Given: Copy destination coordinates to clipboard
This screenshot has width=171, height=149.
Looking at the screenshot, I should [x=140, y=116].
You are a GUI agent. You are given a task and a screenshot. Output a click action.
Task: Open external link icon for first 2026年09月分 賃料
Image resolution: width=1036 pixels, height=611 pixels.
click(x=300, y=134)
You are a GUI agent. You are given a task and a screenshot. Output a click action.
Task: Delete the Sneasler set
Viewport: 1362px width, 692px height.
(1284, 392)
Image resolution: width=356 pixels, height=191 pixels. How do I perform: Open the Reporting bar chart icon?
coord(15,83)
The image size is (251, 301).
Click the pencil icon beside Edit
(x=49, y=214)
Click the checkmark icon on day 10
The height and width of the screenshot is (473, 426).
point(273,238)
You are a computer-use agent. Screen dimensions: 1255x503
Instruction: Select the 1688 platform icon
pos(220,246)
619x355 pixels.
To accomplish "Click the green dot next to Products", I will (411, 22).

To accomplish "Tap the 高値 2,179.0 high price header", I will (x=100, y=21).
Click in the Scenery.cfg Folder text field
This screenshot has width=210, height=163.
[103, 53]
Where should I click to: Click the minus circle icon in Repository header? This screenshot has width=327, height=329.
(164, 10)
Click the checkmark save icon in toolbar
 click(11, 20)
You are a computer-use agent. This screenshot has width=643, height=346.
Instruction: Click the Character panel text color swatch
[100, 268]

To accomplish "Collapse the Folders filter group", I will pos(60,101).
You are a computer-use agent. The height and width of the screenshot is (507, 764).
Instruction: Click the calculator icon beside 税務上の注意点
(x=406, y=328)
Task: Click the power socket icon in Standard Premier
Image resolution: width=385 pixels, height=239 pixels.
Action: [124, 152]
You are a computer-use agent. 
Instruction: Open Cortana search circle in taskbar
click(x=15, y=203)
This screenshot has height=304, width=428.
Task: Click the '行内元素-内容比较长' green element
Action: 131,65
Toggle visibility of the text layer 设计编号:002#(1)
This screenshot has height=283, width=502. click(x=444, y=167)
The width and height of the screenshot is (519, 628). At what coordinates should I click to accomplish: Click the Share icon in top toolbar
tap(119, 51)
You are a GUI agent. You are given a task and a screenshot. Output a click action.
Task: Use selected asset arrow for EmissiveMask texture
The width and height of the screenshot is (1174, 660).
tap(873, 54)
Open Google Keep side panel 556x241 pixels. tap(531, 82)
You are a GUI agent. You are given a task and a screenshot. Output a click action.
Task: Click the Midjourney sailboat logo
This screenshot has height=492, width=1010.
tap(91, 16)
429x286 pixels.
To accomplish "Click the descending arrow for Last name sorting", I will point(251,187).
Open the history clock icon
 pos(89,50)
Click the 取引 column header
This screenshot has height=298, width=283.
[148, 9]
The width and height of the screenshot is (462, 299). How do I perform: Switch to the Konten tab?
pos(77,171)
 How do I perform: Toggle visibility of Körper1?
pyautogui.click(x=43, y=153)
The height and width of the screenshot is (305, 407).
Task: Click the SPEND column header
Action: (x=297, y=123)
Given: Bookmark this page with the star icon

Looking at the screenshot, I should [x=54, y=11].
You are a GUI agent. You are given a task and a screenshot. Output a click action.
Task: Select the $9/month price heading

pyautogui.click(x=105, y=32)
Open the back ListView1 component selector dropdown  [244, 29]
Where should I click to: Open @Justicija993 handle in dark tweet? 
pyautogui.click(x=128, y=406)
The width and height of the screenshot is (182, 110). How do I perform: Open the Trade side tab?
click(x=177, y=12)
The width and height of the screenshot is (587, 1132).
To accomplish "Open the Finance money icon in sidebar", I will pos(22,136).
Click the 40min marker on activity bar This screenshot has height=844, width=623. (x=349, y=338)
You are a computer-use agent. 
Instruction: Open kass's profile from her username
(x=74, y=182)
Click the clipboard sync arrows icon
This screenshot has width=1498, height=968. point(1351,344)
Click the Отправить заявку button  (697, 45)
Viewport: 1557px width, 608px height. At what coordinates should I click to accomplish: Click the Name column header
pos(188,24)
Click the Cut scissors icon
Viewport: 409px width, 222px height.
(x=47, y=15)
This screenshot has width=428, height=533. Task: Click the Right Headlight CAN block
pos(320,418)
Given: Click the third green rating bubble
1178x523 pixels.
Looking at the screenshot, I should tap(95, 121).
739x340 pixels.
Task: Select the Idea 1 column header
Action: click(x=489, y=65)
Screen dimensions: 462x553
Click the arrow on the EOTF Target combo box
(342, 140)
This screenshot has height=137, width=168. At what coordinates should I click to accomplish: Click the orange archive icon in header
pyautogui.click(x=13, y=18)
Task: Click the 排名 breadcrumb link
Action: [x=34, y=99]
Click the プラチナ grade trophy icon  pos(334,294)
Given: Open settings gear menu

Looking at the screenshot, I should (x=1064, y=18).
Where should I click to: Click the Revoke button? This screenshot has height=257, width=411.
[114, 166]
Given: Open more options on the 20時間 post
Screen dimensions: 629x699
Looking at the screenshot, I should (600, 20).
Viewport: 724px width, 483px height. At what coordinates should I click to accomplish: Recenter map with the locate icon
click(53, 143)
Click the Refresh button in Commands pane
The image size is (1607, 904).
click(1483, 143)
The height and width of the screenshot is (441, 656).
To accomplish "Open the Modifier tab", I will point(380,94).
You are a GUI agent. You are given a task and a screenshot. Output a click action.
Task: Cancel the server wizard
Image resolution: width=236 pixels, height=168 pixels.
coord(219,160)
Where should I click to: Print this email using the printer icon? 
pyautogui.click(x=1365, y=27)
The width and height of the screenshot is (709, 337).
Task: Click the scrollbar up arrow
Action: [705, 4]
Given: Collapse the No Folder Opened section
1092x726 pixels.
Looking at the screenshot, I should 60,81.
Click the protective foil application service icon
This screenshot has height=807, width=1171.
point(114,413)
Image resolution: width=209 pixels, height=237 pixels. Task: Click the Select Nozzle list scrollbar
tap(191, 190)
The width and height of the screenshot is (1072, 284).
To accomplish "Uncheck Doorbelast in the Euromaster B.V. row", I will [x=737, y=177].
-.-.-
=== WORK TASK ===
Print all of the data exactly as it stands above.

=== ANSWER BOX ===
Given: Copy destination coordinates to clipboard
This screenshot has width=171, height=149.
Looking at the screenshot, I should [x=140, y=116].
You are a GUI agent. You are given a task and a screenshot. Output a click action.
Task: Open external link icon for first 2026年09月分 賃料
Image resolution: width=1036 pixels, height=611 pixels.
click(x=300, y=134)
You are a GUI agent. You are given a task and a screenshot. Output a click action.
Task: Delete the Sneasler set
Viewport: 1362px width, 692px height.
(1284, 392)
Image resolution: width=356 pixels, height=191 pixels. How do I perform: Open the Reporting bar chart icon?
coord(15,83)
The image size is (251, 301).
Click the pencil icon beside Edit
(x=49, y=214)
Click the checkmark icon on day 10
The height and width of the screenshot is (473, 426).
point(273,238)
You are a computer-use agent. Screen dimensions: 1255x503
Instruction: Select the 1688 platform icon
pos(220,246)
619x355 pixels.
To accomplish "Click the green dot next to Products", I will (411, 22).

To accomplish "Tap the 高値 2,179.0 high price header", I will (x=100, y=21).
Click in the Scenery.cfg Folder text field
This screenshot has width=210, height=163.
[103, 53]
Where should I click to: Click the minus circle icon in Repository header? This screenshot has width=327, height=329.
(164, 10)
Click the checkmark save icon in toolbar
 click(11, 20)
You are a computer-use agent. This screenshot has width=643, height=346.
Instruction: Click the Character panel text color swatch
[100, 268]

To accomplish "Collapse the Folders filter group", I will pos(60,101).
You are a computer-use agent. The height and width of the screenshot is (507, 764).
Instruction: Click the calculator icon beside 税務上の注意点
(x=406, y=328)
Task: Click the power socket icon in Standard Premier
Image resolution: width=385 pixels, height=239 pixels.
Action: [124, 152]
You are a computer-use agent. 
Instruction: Open Cortana search circle in taskbar
click(x=15, y=203)
This screenshot has height=304, width=428.
Task: Click the '行内元素-内容比较长' green element
Action: 131,65
Toggle visibility of the text layer 设计编号:002#(1)
This screenshot has height=283, width=502. click(x=444, y=167)
The width and height of the screenshot is (519, 628). At what coordinates should I click to accomplish: Click the Share icon in top toolbar
tap(119, 51)
You are a GUI agent. You are given a task and a screenshot. Output a click action.
Task: Use selected asset arrow for EmissiveMask texture
The width and height of the screenshot is (1174, 660).
tap(873, 54)
Open Google Keep side panel 556x241 pixels. tap(531, 82)
You are a GUI agent. You are given a task and a screenshot. Output a click action.
Task: Click the Midjourney sailboat logo
This screenshot has height=492, width=1010.
tap(91, 16)
429x286 pixels.
To accomplish "Click the descending arrow for Last name sorting", I will point(251,187).
Open the history clock icon
 pos(89,50)
Click the 取引 column header
This screenshot has height=298, width=283.
[148, 9]
The width and height of the screenshot is (462, 299). How do I perform: Switch to the Konten tab?
pos(77,171)
 How do I perform: Toggle visibility of Körper1?
pyautogui.click(x=43, y=153)
The height and width of the screenshot is (305, 407).
Task: Click the SPEND column header
Action: (x=297, y=123)
Given: Bookmark this page with the star icon

Looking at the screenshot, I should [x=54, y=11].
You are a GUI agent. You are given a task and a screenshot. Output a click action.
Task: Select the $9/month price heading

pyautogui.click(x=105, y=32)
Open the back ListView1 component selector dropdown  [244, 29]
Where should I click to: Open @Justicija993 handle in dark tweet? 
pyautogui.click(x=128, y=406)
The width and height of the screenshot is (182, 110). How do I perform: Open the Trade side tab?
click(x=177, y=12)
The width and height of the screenshot is (587, 1132).
To accomplish "Open the Finance money icon in sidebar", I will pos(22,136).
Click the 40min marker on activity bar This screenshot has height=844, width=623. (x=349, y=338)
You are a computer-use agent. 
Instruction: Open kass's profile from her username
(x=74, y=182)
Click the clipboard sync arrows icon
This screenshot has width=1498, height=968. point(1351,344)
Click the Отправить заявку button  (697, 45)
Viewport: 1557px width, 608px height. At what coordinates should I click to accomplish: Click the Name column header
pos(188,24)
Click the Cut scissors icon
Viewport: 409px width, 222px height.
(x=47, y=15)
This screenshot has width=428, height=533. Task: Click the Right Headlight CAN block
pos(320,418)
Given: Click the third green rating bubble
1178x523 pixels.
Looking at the screenshot, I should tap(95, 121).
739x340 pixels.
Task: Select the Idea 1 column header
Action: click(x=489, y=65)
Screen dimensions: 462x553
Click the arrow on the EOTF Target combo box
(342, 140)
This screenshot has height=137, width=168. At what coordinates should I click to accomplish: Click the orange archive icon in header
pyautogui.click(x=13, y=18)
Task: Click the 排名 breadcrumb link
Action: [x=34, y=99]
Click the プラチナ grade trophy icon  pos(334,294)
Given: Open settings gear menu

Looking at the screenshot, I should (x=1064, y=18).
Where should I click to: Click the Revoke button? This screenshot has height=257, width=411.
[114, 166]
Given: Open more options on the 20時間 post
Screen dimensions: 629x699
Looking at the screenshot, I should (600, 20).
Viewport: 724px width, 483px height. At what coordinates should I click to accomplish: Recenter map with the locate icon
click(53, 143)
Click the Refresh button in Commands pane
The image size is (1607, 904).
click(1483, 143)
The height and width of the screenshot is (441, 656).
To accomplish "Open the Modifier tab", I will point(380,94).
You are a GUI agent. You are given a task and a screenshot. Output a click action.
Task: Cancel the server wizard
Image resolution: width=236 pixels, height=168 pixels.
coord(219,160)
Where should I click to: Print this email using the printer icon? 
pyautogui.click(x=1365, y=27)
The width and height of the screenshot is (709, 337).
Task: Click the scrollbar up arrow
Action: [705, 4]
Given: Collapse the No Folder Opened section
1092x726 pixels.
Looking at the screenshot, I should 60,81.
Click the protective foil application service icon
This screenshot has height=807, width=1171.
point(114,413)
Image resolution: width=209 pixels, height=237 pixels. Task: Click the Select Nozzle list scrollbar
tap(191, 190)
The width and height of the screenshot is (1072, 284).
To accomplish "Uncheck Doorbelast in the Euromaster B.V. row", I will [x=737, y=177].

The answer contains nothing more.